# [RECORDED DATA]
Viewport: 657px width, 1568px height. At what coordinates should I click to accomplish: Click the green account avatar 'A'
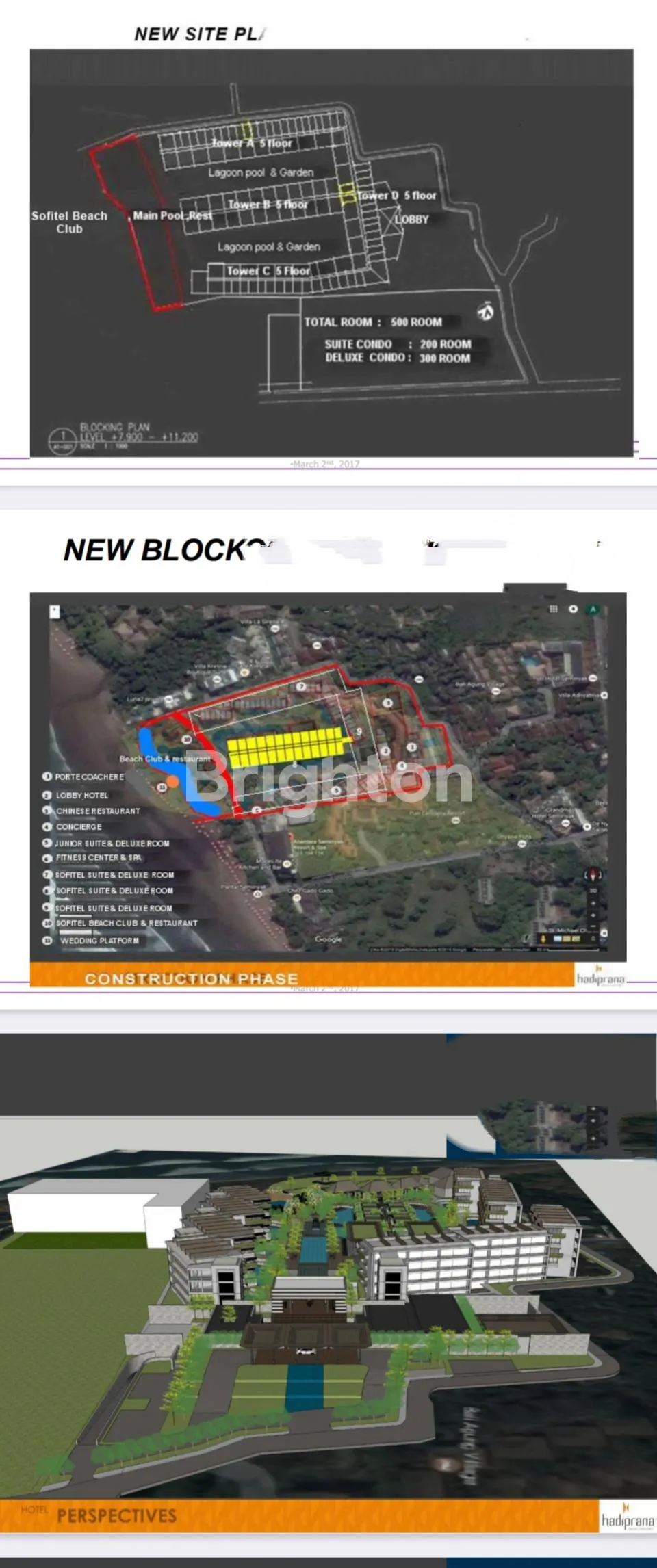(593, 609)
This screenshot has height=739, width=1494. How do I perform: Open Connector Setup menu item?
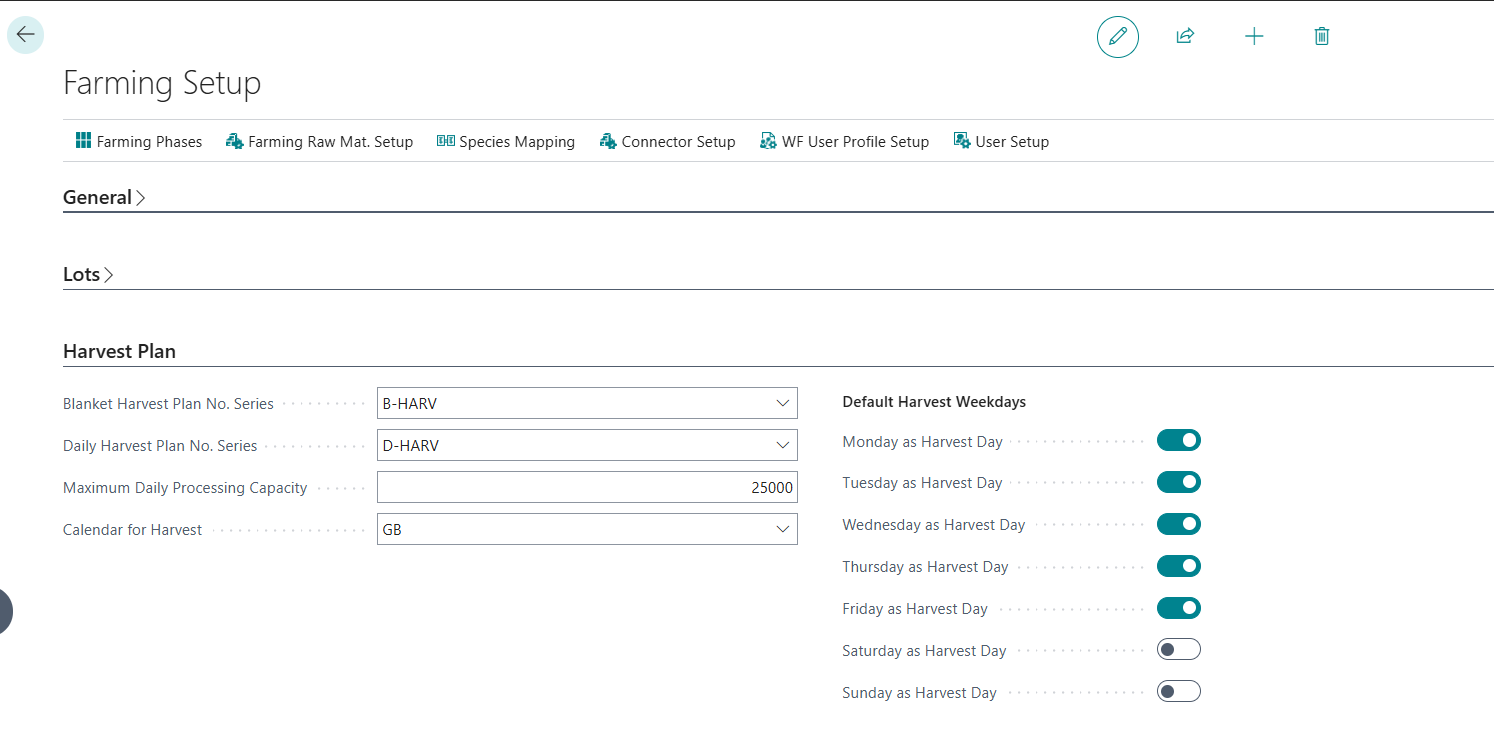pos(668,142)
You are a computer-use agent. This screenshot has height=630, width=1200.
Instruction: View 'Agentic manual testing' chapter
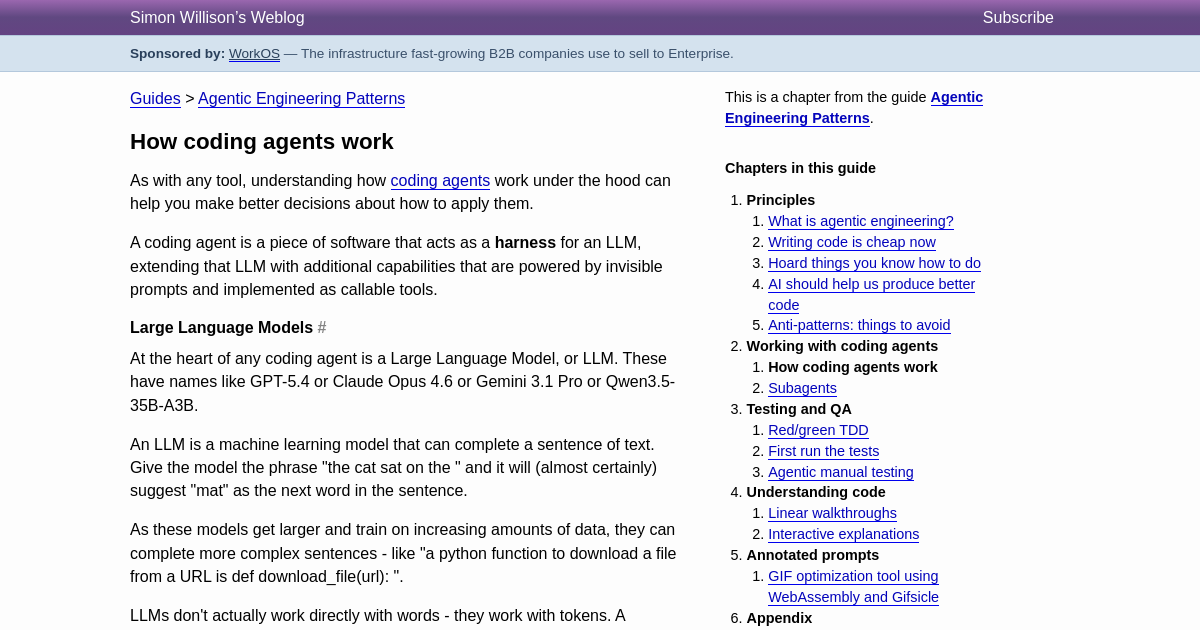point(840,472)
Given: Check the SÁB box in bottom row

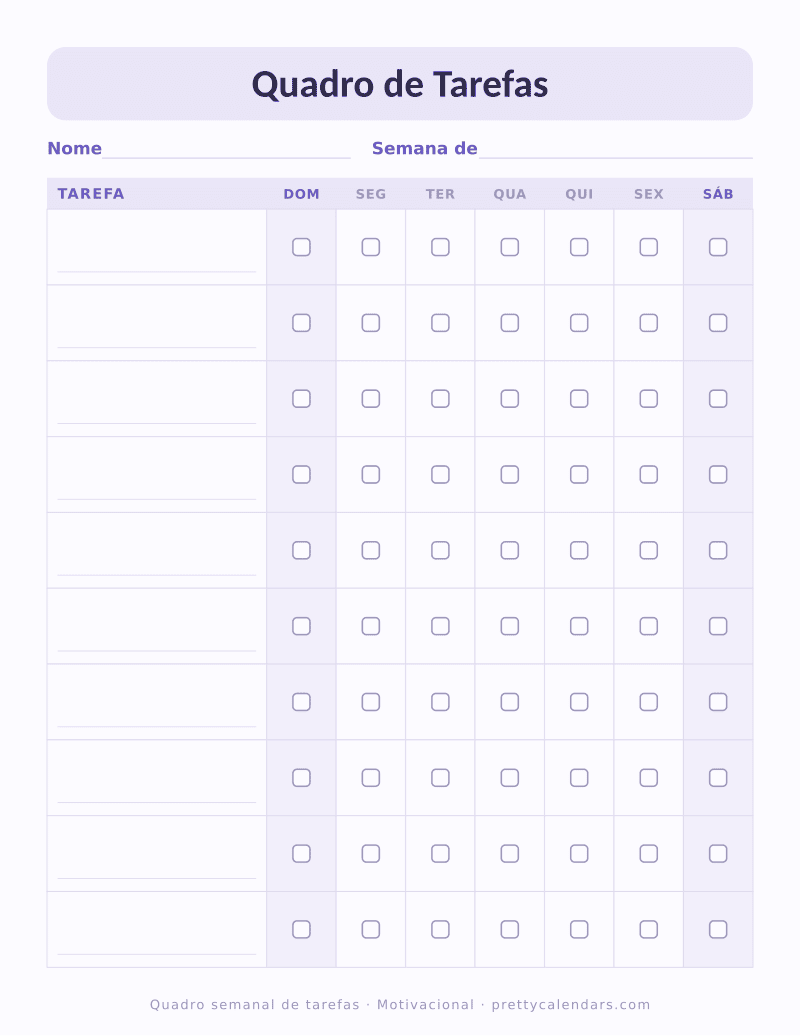Looking at the screenshot, I should [x=718, y=930].
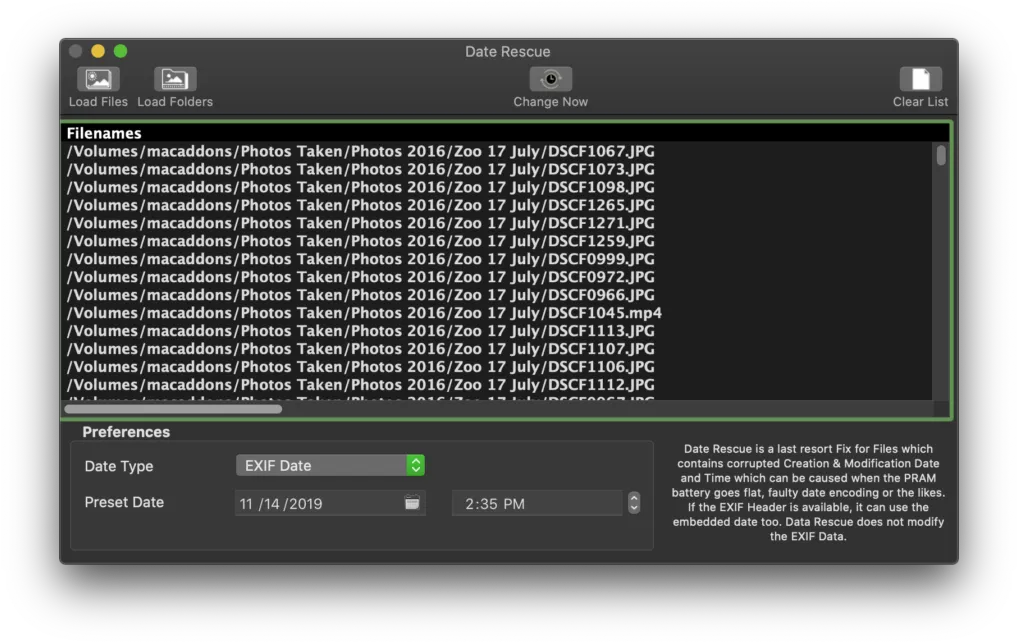This screenshot has height=642, width=1017.
Task: Run the Change Now clock icon
Action: click(x=550, y=79)
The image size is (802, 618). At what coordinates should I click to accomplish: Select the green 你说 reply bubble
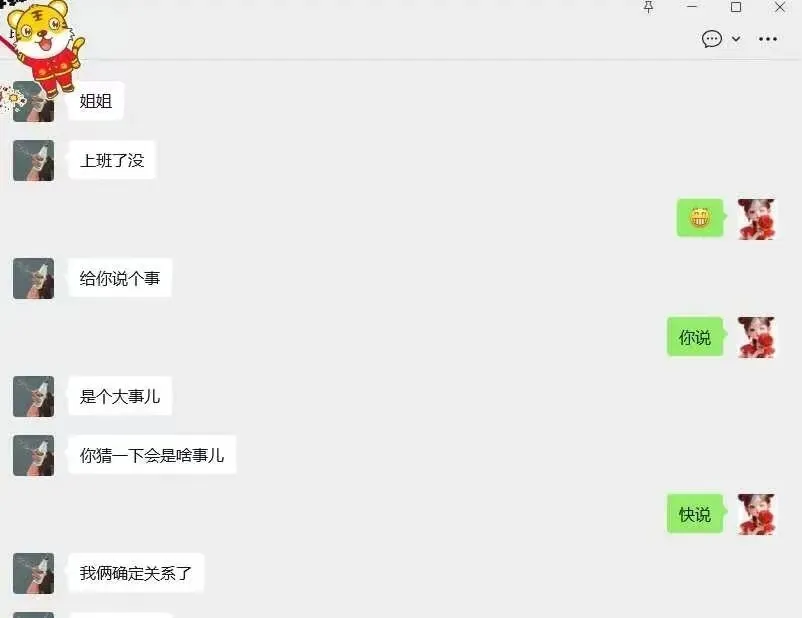click(695, 337)
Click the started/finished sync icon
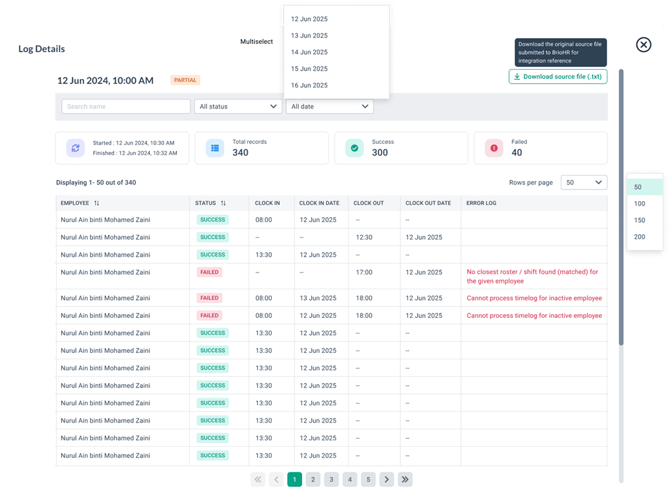Image resolution: width=670 pixels, height=496 pixels. pyautogui.click(x=75, y=148)
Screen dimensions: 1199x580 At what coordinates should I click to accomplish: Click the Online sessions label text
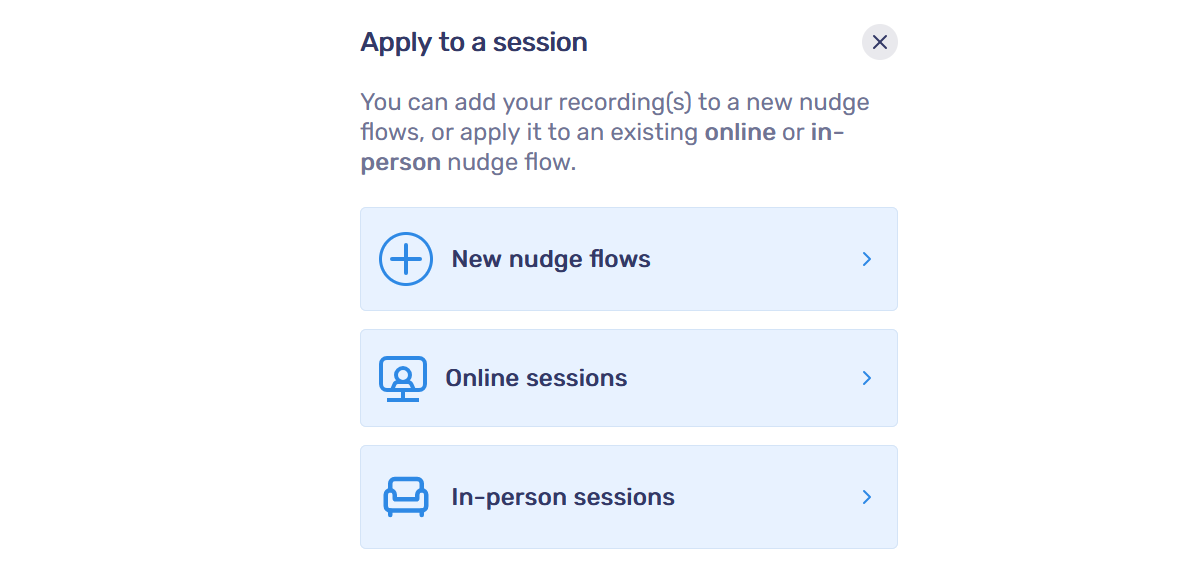coord(536,378)
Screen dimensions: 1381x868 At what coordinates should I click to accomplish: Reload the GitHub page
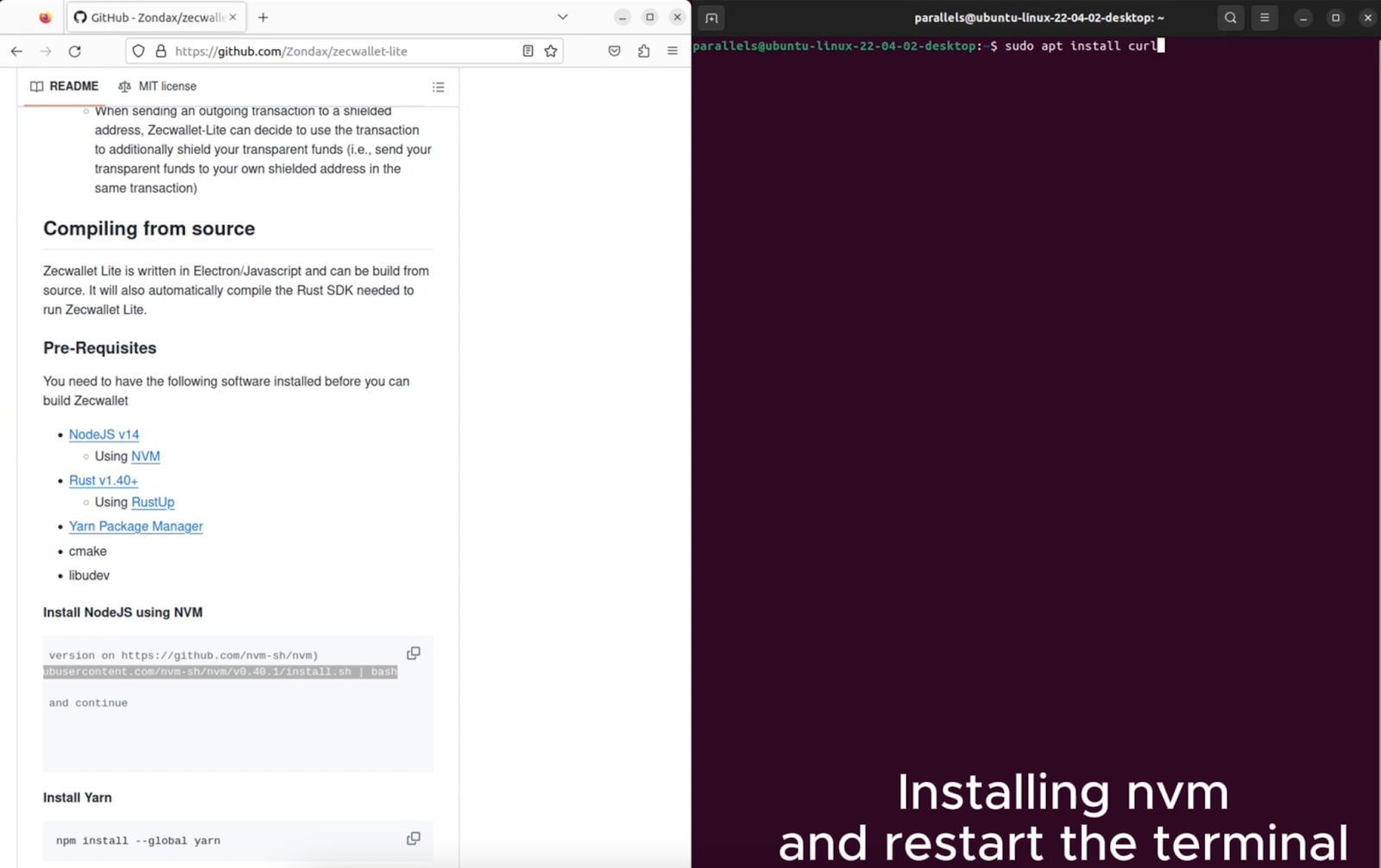pos(75,51)
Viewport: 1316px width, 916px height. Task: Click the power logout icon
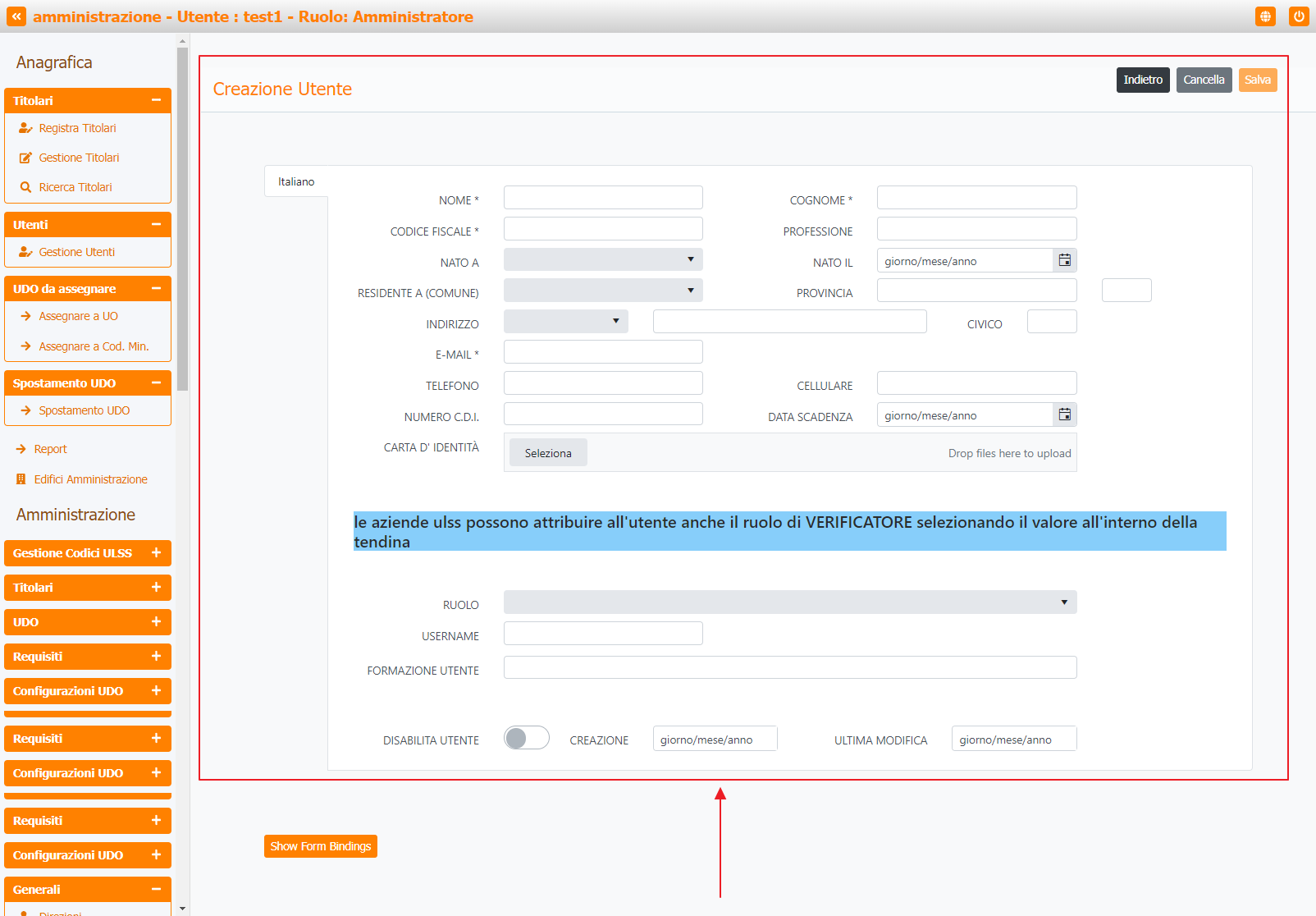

# [WHAT IS NEEDED]
Keep every word of the lines above unchanged in the copy, and omit the pictures.

# [WRITTEN REPLY]
Viewport: 657px width, 1568px height. At what coordinates should I click to accomplish: Click the green account avatar 'A'
(593, 609)
This screenshot has height=739, width=1494. How do I perform: Open Connector Setup menu item?
pos(668,142)
You are a computer-use agent. This screenshot has height=630, width=1200.
Instruction: View 'Agentic manual testing' chapter
point(840,472)
Given: Check the SÁB box in bottom row

Looking at the screenshot, I should [x=718, y=930].
This screenshot has height=642, width=1017.
Task: Run the Change Now clock icon
Action: click(x=550, y=79)
The image size is (802, 618). At what coordinates should I click to accomplish: Select the green 你说 reply bubble
click(695, 337)
Click the started/finished sync icon
Image resolution: width=670 pixels, height=496 pixels. pyautogui.click(x=75, y=148)
Screen dimensions: 1199x580 At what coordinates should I click to accomplish: Click the Online sessions label text
coord(536,378)
Screen dimensions: 1381x868 At what coordinates should I click to accomplish: Reload the GitHub page
pos(75,51)
Viewport: 1316px width, 916px height. Task: Click the power logout icon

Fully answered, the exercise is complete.